THE TASK => Send back the listing, word for word.

══════════

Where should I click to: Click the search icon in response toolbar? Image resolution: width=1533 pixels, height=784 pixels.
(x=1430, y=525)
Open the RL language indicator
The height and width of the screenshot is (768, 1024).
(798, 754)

══════════

COMPLETED TASK =>
Where should I click to: Click the search icon in response toolbar? Image resolution: width=1533 pixels, height=784 pixels.
(x=1430, y=525)
Open the RL language indicator
The height and width of the screenshot is (768, 1024).
(798, 754)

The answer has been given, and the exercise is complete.